How to build a symbol solver for Java, in Clojure

Last week we have seen how to build models of Java code from source and JAR files. Now we want to be able to solve symbols: in practice we want to link the symbol references in our source code to symbol declarations either in Java source files or jar files. This process is called symbol resolution.

Symbol References and Symbol Declarations

As first thing we have to consider that the same symbol could point to different declarations in different contexts. Consider this absurd piece of code:

package me.tomassetti;

public class Example {

    private int a;
    
    void foo(long a){
        a += 1;
        for (int i=0; i<10; i++){
            new Object(){
                char a;
                
                void bar(long l){
                    long a = 0;
                    a += 2;
                }
            }.bar(a);
            
        }
    }
    
}

It contains several declaration of the symbol a:

  • at line 5 it is declared as field of type int
  • at line 7 it is declared as a parameter of type long
  • at line 11 it is declared as a field of anonymous class, and it has type char
  • at line 14 it is declared as a local variable of type long

We have also two references to the symbol a:

  • at line 8, when we increment a by 1
  • at line 15, when we increment a by 2

Now to solve symbols we can figure out which symbol references refer to which symbol declarations. So that we can do things like understanding the type of a symbol, and so which operations can be performed on a symbol.

Scoping Rules

The principle to solve symbol is easy (but the implementation could be… tricky): given a symbol reference we look for the closest corresponding declaration. Until we find one we keep moving further away from the reference, going up in the AST.

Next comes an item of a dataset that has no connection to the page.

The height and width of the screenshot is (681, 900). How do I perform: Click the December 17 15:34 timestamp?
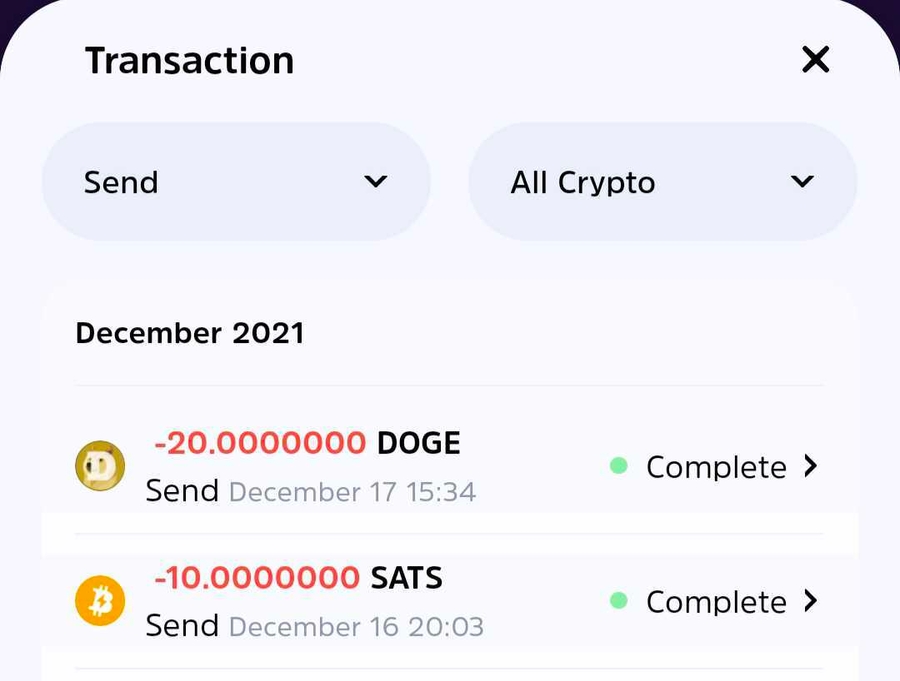(x=352, y=492)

In our example we would match the reference on line 15 with the declaration on line 14. We would also mach the reference on line 8 with the declaration on line 7. Simple, eh?

Consider this other example:

package me.tomassetti;

class A {
    public void foo(){
        System.out.println("I am the external A");
    }    
}

public class Example {
    
    A a;

    class A {
        public void foo(){
            System.out.println("I am the internal A");
        }
    }

    void foo(A a){
        final int A = 10;
        new A().foo();
    }

}

Now we have different definitions of A, in some cases as a Class (lines 3 and 13), in others as a variables (line 20). The reference on line 21 (new A().foo();) matches the declaration on line 13, not the declaration on line 20, because we can use only type declarations to match symbol references inside a new object instantiation statement. Things starts to become not so easy…

There are other things to consider:

  • import statements: importing com.foo.A makes references to A be resolved with the declarations of the class A in package com.foo
  • classes in the same package which can be referred by the simple name, while for the others we have to use the fully qualified name
  • classes in the default package cannot be referred outside the default package
  • fields and methods inherited should be considered (for methods we have to consider overloading and overriding without confusing them)
  • when matching methods we have to consider the compatibility of the parameters (not easy at all)
  • etc. etc. etc.

While the principle is simple, there are tons of rules and exceptions and things to consider to properly resolve the symbols. The nice thing is: we can start easily and then improve the solution as we go on.

Designing Our Symbol Solver

One note: in this post I will explain the approach I am currently using to build my symbol solver for effectivejava. I am not saying this is a perfect solution and I am sure I am going to improve this solution over time. However this approach seems to cover a large number of cases and I think it is not an awful solution.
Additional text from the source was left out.